• DIRECTIVE
Rewrite the lines from the one with "Screen dimensions: 1205x524" through the one with "[x=53, y=50]" as a Markdown table with the columns No. and Line, numbering each line and dropping any blank ones.

Records from a data source

+ + + +

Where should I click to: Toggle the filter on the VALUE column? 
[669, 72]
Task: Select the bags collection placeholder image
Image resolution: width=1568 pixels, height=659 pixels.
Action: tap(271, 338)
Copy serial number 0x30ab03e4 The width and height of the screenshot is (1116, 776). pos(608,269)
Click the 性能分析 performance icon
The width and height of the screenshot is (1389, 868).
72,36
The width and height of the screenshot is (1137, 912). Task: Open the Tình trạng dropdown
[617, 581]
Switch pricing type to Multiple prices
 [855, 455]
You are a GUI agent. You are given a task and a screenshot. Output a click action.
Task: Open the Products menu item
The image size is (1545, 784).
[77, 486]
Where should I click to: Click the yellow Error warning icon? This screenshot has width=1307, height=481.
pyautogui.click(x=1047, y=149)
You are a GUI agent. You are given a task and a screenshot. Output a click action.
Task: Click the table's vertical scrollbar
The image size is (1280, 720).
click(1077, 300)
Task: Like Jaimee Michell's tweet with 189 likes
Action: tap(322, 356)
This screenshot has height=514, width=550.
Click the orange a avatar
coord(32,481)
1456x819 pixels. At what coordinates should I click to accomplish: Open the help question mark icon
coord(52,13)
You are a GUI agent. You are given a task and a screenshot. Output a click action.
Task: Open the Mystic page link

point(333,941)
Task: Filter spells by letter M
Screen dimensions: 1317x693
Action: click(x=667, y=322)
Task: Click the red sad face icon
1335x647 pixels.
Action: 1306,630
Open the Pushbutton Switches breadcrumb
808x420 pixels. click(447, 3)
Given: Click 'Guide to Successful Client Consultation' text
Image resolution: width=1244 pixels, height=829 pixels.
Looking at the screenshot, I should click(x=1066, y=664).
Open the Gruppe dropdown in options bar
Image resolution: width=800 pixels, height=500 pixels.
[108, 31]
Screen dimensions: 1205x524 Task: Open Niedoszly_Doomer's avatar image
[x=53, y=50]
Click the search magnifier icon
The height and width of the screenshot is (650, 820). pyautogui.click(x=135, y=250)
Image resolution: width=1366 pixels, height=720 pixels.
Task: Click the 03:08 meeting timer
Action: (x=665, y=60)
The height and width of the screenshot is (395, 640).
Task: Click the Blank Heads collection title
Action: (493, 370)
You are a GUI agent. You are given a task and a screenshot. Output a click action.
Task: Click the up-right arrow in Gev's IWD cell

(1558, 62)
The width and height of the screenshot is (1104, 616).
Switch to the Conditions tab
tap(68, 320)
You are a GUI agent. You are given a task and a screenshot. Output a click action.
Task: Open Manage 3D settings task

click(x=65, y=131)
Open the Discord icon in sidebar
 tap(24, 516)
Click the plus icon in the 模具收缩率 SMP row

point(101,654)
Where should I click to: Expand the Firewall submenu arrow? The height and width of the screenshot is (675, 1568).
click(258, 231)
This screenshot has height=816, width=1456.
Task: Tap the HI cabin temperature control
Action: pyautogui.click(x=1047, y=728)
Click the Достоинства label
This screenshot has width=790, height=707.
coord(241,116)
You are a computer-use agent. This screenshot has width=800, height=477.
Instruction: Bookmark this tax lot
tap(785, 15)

+ + + +

• REPLY TO THE TASK
| No. | Line |
|---|---|
| 1 | Screen dimensions: 1205x524 Task: Open Niedoszly_Doomer's avatar image |
| 2 | [x=53, y=50] |